Cuando sonaba la campana regresábamos cansados y muertos de hambre y
sed. Nos aseábamosun poco y poníamos la mesa: manteles individuales a
cuadros rojos y blancos- ribeteados con puntilla de crochet roja-, el
cubierto y un vaso grande de leche fresca al lado. El pan de hogaza lo partía
la tía abuela con un cuchillo de sierra mientras canturreaba una
coplilla. Y esperábamos el milagro.
Lentamente, hacía la señal de la cruz y rezaba en voz baja una corta oración.
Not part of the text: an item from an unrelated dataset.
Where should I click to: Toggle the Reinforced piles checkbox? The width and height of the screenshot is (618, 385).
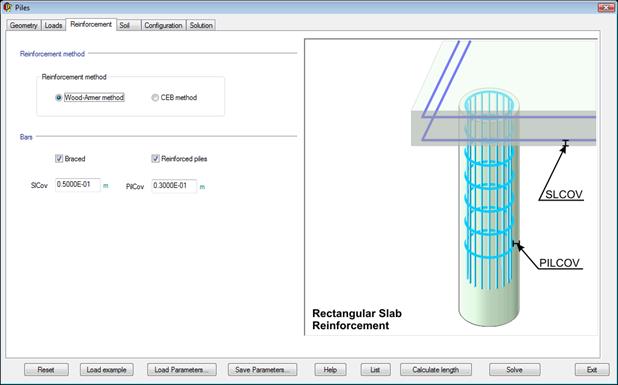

Primero cogía el plato de Nacho y extraía de la olla, con un cazo rojo, un
humeante estofadillo de ternera con patatas y zanahorias y lo depositaba
lentamente sobre el mantel; a continuación servía a Jaime un buen plato de
pollo en pepitoria; finalmente, ponía ante mí un enorme lenguado con puré
de patatas.
Jamás preguntamos cómo lo hacía; cómo podía cocinar pollo, ternera, puré
de patata y freir el lenguado en un mismo recipiente y a la vez. No podía ser,
pero era.
Un día, cuando estábamos a punto de finalizar las vacaciones, mamá entró en
la cocina en el momento que terminábamos de comer.
-¿Habéis comido bien?
-Sí, muy bien- contesté- el pollo estaba muy rico
-Y la paella, también- dijo Nacho
-Y la sopa de marisco- dijo Jaime
Mi madre se volvió a la anciana y le dijo:
-¿Cuántos platos han comido estos niños, Tía Bernarda?
– No te asustes mamá, comemos cada uno un plato diferente, la fruta y el
postre. Pero todoestaba buenísimo.
Antes de que se armara la de San Quintín corrimos al final del huerto, aunque
aún tuve ocasión de oír a la tía abuela decir a mamá:
– No te preocupes, hija, aquí no se hace distinción. Los niños comen como los
mayores. Hoy he puesto pucherito andaluz, con fideítos gordos, su gallina
y su jarrete de ternera, sus garbanzos, su calabaza, sus papas frescas, pero
una vez en los platoos les ha sabido a otra cosa. Cada uno cree comer lo que
en ese momento le apetece. Ten en cuenta que son criaturas que tienen la
mente limpia, aún creen en milagros. Tu ya sabes que esta olla es muy especial.
-¡Tía Bernarda! ¿ También a ellos los has logrado engañar?
-No, hija, jamás he engañado a nadie. El Señor nos hizo libres para creer lo
que queremos, hasta dicen que se puede creer en lo que no vimos¿ Quién soy yo para
enmendarle la plana a un personaje tan importante?.